# Work request
Exact reproduction required: the lines below from the line with "The width and height of the screenshot is (756, 540)." to the line with "Click the undergraduate", both ends included, and no others.

-=-=-

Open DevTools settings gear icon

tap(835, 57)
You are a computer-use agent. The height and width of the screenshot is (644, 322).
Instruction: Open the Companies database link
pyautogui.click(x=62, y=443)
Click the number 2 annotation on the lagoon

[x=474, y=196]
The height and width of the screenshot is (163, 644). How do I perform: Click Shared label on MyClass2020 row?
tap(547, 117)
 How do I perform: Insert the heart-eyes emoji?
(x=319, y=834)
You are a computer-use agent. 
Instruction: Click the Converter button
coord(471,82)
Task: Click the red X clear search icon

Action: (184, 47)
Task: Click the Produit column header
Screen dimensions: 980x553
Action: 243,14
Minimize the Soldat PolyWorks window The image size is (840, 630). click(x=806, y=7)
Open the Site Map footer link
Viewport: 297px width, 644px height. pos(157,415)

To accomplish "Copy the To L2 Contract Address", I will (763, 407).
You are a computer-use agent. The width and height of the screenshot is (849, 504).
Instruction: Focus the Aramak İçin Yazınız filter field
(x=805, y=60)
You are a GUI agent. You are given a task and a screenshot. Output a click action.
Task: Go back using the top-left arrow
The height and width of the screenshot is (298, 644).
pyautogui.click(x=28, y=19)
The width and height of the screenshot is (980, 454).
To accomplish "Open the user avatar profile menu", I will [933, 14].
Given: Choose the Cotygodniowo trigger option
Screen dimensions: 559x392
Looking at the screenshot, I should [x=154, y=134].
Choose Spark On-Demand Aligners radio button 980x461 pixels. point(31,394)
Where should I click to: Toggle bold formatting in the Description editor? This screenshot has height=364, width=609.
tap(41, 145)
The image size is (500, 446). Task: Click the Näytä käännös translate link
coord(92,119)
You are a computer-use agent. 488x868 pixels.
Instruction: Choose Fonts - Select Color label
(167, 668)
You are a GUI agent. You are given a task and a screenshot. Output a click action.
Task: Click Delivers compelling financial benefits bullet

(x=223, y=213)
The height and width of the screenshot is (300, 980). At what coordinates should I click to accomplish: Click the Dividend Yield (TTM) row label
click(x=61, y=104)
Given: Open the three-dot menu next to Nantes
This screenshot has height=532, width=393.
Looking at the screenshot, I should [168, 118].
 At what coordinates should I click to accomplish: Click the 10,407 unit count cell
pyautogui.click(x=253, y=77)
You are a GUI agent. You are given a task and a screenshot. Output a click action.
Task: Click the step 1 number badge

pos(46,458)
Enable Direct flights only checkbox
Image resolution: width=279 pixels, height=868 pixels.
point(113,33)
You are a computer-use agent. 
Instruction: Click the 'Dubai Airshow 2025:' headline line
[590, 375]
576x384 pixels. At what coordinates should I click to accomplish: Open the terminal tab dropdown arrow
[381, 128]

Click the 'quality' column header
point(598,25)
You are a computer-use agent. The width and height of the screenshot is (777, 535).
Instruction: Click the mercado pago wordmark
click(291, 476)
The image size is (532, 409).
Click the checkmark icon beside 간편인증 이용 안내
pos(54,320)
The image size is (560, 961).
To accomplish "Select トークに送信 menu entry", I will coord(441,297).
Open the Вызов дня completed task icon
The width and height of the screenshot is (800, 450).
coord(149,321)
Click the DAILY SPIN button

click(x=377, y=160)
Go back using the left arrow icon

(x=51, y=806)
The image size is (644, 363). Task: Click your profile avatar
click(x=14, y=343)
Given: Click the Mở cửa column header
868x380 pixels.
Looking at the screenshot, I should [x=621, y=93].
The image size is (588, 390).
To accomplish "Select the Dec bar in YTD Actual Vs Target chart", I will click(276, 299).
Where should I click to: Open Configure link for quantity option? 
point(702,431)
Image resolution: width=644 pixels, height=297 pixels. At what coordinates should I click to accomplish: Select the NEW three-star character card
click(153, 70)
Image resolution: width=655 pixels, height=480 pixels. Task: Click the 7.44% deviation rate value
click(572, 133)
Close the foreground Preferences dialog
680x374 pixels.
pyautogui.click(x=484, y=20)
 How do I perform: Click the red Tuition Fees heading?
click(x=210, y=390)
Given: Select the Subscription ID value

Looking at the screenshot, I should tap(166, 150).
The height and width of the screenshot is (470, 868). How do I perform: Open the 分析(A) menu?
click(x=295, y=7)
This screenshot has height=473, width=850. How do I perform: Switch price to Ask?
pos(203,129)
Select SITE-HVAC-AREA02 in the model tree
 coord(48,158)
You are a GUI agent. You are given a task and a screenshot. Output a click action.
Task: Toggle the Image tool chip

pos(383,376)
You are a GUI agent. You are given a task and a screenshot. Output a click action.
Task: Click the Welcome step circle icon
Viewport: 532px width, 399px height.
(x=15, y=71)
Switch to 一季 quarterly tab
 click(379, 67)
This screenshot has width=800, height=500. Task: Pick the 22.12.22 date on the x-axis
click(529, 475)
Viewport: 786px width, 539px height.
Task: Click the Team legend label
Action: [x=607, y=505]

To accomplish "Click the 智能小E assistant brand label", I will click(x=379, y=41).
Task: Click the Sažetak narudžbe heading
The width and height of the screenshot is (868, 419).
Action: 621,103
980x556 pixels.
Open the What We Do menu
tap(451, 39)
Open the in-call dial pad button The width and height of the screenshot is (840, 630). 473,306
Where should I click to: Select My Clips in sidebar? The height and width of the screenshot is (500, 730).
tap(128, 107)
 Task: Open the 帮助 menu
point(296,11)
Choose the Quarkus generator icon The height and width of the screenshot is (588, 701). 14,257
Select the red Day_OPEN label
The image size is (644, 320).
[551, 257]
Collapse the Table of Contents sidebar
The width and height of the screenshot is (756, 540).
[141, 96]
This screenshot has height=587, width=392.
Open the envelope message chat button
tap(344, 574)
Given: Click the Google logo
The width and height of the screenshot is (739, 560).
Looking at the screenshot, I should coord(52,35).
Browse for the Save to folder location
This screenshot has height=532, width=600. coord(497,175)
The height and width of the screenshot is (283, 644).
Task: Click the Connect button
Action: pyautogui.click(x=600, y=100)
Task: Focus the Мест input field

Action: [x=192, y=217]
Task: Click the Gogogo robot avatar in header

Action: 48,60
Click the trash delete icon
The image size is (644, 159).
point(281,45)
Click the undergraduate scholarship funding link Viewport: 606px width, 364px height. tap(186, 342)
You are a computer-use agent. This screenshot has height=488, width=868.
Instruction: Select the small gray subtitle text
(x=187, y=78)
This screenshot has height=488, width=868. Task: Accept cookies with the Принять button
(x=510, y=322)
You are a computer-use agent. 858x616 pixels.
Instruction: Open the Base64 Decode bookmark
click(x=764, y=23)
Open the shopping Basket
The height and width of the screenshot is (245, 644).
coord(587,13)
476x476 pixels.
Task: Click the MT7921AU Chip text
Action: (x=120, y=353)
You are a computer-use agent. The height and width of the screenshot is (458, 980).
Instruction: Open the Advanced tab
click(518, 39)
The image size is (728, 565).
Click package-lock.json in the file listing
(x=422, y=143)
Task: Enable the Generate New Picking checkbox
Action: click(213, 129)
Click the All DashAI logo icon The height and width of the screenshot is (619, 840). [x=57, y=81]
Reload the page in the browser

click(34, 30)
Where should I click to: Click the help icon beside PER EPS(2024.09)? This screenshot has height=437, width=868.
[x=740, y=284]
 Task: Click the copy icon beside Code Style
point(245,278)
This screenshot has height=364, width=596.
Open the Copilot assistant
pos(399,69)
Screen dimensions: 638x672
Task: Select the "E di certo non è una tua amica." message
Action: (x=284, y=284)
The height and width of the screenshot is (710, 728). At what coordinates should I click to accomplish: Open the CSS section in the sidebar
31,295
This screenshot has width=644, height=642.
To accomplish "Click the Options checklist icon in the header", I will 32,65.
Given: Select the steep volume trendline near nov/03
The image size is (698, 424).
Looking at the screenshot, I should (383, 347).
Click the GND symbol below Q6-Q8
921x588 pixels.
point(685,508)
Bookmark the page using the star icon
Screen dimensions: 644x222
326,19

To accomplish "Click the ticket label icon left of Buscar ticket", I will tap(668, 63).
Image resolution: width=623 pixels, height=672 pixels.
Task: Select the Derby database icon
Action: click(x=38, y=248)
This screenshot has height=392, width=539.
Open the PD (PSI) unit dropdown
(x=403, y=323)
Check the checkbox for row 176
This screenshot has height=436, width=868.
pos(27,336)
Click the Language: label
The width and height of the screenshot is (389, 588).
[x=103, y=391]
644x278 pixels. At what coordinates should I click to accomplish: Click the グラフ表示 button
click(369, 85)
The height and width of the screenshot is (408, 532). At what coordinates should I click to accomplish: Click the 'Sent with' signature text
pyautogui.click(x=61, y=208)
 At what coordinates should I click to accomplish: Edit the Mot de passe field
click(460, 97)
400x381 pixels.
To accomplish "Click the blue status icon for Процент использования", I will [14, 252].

-=-=-

# Answer for this exercise
The width and height of the screenshot is (756, 540).
[141, 96]
This screenshot has height=587, width=392.
Open the envelope message chat button
tap(344, 574)
Given: Click the Google logo
The width and height of the screenshot is (739, 560).
Looking at the screenshot, I should coord(52,35).
Browse for the Save to folder location
This screenshot has height=532, width=600. coord(497,175)
The height and width of the screenshot is (283, 644).
Task: Click the Connect button
Action: pyautogui.click(x=600, y=100)
Task: Focus the Мест input field

Action: [x=192, y=217]
Task: Click the Gogogo robot avatar in header

Action: 48,60
Click the trash delete icon
The image size is (644, 159).
point(281,45)
Click the undergraduate scholarship funding link Viewport: 606px width, 364px height. tap(186, 342)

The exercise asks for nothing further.